I recently caught up with Orville Schell, a great Sinologist, former dean of Berkeley’s Journalism School (where he asked me to teach) and author of, wait for it, fourteen books! (To me, of course, Orville is above all one of my three mentors.)
Since then, I’ve been pondering what Orville told me about book editors and book editing, and indeed the entire fascinating change inside an author’s mind that occurs between the initial delivery of the manuscript and the printing of the final product.
The reason, of course, is that I am currently in exactly this phase. It has been almost two months since I sent my manuscript to Riverhead, the publisher. The book industry runs in a parallel time dimension, so I knew this would take a while. So I’m absolutely (and in a very positive way) fascinated by how my own mind is filtering the long (110,000-word) text that I just sent off. And of course I’m eager to hear how my editor will react.

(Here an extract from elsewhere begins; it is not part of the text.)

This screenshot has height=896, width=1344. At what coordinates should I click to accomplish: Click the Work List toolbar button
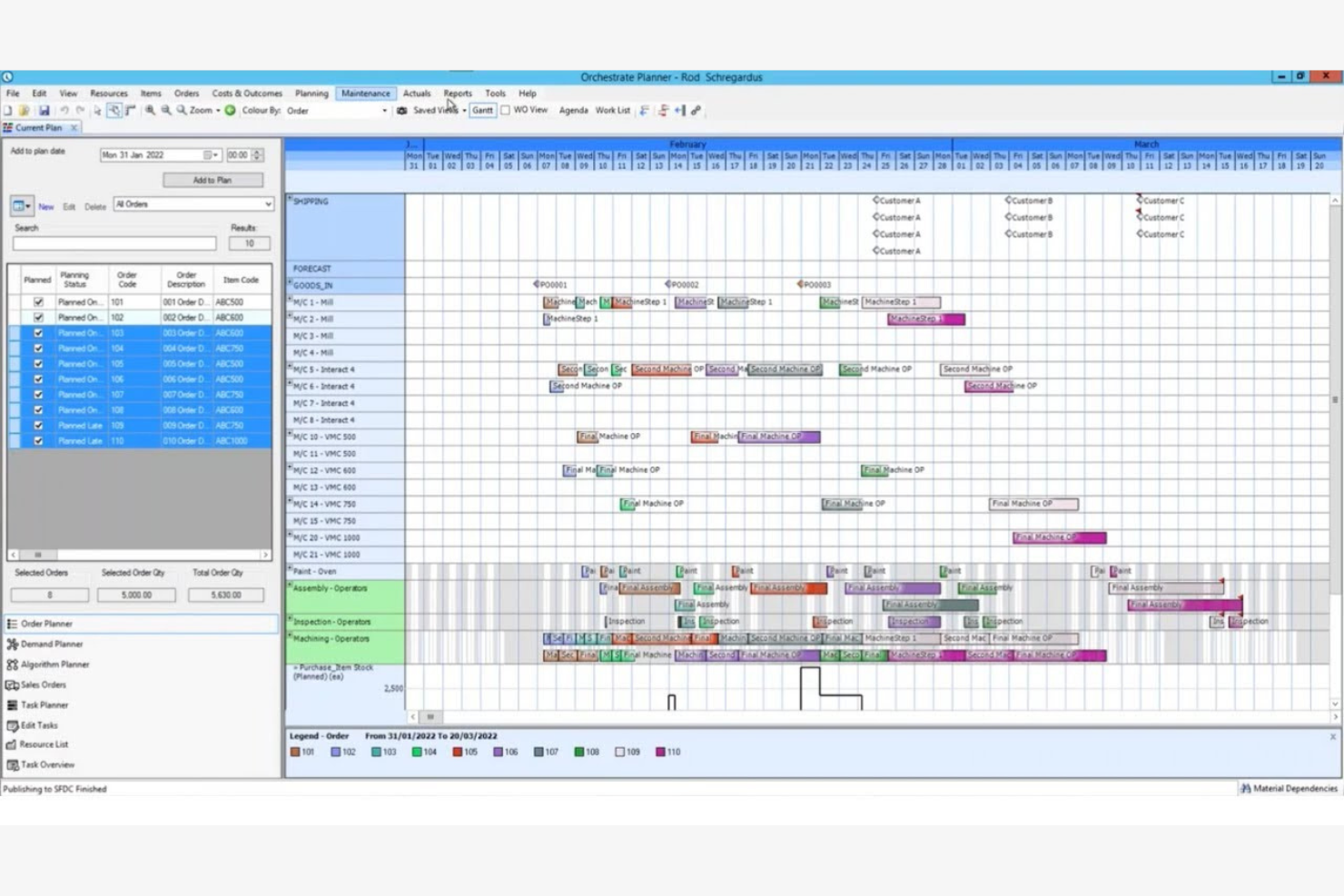[x=611, y=110]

Some editors, Orville said, don’t edit at all. That’s a good thing only if they are terrible editors. The best editors, says Orville, see the manuscript as a long and detailed outline, a sketch of what is to come, the genotype of the phenotype that will result. That’s because so often–at least in Orville’s experience–the real book emerges during this waiting period, as the author’s mind, with help from his editor, digests its own product, tests it, does violence to it, stirs it up, cleans it up and finally emits … a thing of beauty.
This, therefore, is one of the big differences between blogging, magazine-writing and book-writing: Time.
The blogger disdains time. The magazine-writer by turns battles, fears and overcomes time. Only the book writer learns to love, savor and appreciate time. (I happen to be all three, of course.)
Time can do good things to a text, especially if the author’s immodest hope is that it become timeless.